TUNEL检测细胞凋亡
实验原理
对不同组织切片先增加细胞膜通透性,然后让 rTDT 和生物标记的 dTUTP 进入细胞内,在 rTDT 的辅助下 dTUTP 与核断裂的 DNA 3』-OH 结合,再用 HRP 标记的链霉亲和素与 dTUTP 上的 biotin 结合(每个链霉亲和素至少可以再结合 3 个 biotin 分子),最后用 DAB、过氧化氢与 SP 上的辣根过氧化物酶 HRP 发生氧化、环化反应,形成苯乙肼聚合物而呈现棕褐色,最终通过计数每张切片上不同视野中 TUNEL 阳性细胞的比例来判断细胞凋亡发生情况。
关键步骤
1. 充分脱蜡和水化。脱蜡可以先 60ºC 20 min,再用使用二甲苯两次 5-10 min;而水化用梯度乙醇从高浓度到低浓度浸洗,这些以便后面的结合反应充分、均匀;
2. 把握好细胞通透的时间。一般根据切片的厚薄,选择蛋白酶 k 的孵育时间,常用 10-30 min,几 μm 切片用短时间;几十 μm 切片用长时间,通过摸索达到既不脱片,有能够使后面的酶和抗体进入胞内。
3. 适当延长 TUNEL 反应液的时间。一般是 37ºC 1 h,你也可以根据你的凋亡损伤程度,选择更长的时间,可长至 2 h,但要结合你最终的背景着色。

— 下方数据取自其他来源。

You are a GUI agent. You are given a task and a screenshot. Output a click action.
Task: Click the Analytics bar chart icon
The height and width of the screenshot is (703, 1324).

4.DAB 显色条件的选择。一般 DAB 反应 10 min 左右,结合镜下控制背景颜色,最长不超过 30 min;promega 公司提供的 DAB 液(桃红色),不利于辨认棕褐色,我不太喜欢。
5.PBS 的充分清洗。
6. 内源性 POD 的封闭 。对于肝脏、肾脏等血细胞含量多的组织,可适当延长封闭时间和升高过氧化氢的浓度,可以达到很好的封闭效果,且不影响最终的特异性染色。